--- Task objective ---
This exercise calls for copying every line below that holds the word "text".
******
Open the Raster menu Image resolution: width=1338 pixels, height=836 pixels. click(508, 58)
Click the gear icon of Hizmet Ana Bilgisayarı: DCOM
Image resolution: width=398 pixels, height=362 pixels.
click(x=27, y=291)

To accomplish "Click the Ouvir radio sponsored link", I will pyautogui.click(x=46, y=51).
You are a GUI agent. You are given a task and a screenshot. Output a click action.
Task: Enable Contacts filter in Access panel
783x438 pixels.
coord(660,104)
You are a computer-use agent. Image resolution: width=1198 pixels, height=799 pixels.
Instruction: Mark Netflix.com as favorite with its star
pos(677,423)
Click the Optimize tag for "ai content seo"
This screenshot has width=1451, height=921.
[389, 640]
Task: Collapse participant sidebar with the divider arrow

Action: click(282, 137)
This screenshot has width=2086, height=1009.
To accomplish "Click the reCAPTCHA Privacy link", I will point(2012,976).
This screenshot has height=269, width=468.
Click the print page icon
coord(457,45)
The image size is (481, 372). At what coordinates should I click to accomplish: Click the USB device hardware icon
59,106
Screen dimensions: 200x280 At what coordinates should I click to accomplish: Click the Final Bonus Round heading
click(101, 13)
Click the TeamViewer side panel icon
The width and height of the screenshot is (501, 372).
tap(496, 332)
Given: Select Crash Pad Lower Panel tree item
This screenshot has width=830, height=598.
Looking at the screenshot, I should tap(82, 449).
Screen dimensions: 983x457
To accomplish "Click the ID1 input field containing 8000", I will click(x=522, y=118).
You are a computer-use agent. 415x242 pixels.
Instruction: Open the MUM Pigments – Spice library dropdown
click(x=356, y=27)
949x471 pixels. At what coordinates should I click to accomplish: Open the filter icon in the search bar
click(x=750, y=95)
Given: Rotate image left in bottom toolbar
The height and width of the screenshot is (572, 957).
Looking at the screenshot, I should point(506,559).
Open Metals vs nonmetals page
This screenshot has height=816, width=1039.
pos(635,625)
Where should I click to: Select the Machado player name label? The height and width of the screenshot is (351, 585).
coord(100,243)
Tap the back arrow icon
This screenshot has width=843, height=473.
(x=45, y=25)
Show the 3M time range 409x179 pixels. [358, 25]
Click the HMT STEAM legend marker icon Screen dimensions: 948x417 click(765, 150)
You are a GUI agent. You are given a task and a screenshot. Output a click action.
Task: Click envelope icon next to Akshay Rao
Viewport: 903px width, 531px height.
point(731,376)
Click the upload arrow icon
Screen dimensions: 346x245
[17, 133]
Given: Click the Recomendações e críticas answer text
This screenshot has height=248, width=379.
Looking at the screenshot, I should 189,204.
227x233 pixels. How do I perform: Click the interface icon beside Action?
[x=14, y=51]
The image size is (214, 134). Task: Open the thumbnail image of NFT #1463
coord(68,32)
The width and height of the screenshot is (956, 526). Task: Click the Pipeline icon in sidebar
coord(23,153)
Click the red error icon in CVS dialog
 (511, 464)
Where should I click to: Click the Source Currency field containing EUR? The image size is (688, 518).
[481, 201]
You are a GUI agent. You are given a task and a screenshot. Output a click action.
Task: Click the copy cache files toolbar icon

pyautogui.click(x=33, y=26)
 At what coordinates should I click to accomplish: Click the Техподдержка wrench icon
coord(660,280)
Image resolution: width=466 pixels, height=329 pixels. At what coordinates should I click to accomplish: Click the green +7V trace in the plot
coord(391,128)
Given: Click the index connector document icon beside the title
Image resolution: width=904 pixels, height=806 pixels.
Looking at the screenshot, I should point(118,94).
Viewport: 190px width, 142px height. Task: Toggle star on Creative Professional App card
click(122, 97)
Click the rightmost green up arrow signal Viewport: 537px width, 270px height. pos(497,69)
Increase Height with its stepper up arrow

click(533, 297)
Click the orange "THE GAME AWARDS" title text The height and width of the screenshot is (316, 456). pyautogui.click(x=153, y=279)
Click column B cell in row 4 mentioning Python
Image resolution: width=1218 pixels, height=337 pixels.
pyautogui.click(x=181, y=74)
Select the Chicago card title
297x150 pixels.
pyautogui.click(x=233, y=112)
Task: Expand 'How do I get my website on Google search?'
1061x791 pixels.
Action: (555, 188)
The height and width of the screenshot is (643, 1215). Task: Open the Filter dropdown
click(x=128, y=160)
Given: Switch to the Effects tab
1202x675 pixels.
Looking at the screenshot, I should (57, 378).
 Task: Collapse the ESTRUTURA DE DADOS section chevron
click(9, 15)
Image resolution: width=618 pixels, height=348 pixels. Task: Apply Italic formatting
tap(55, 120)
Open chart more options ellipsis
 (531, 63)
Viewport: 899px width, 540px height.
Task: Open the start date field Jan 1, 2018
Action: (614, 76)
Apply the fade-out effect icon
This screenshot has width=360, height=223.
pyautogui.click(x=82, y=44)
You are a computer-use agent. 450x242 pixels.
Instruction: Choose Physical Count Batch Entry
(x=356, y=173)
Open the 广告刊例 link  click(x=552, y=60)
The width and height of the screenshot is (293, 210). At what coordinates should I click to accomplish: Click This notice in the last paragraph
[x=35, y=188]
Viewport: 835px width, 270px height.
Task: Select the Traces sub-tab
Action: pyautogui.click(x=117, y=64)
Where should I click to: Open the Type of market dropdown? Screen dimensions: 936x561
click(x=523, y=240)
******
--- Completed task ---
Given: Click the Recomendações e críticas answer text
Click the orange "THE GAME AWARDS" title text The height and width of the screenshot is (316, 456). pyautogui.click(x=153, y=279)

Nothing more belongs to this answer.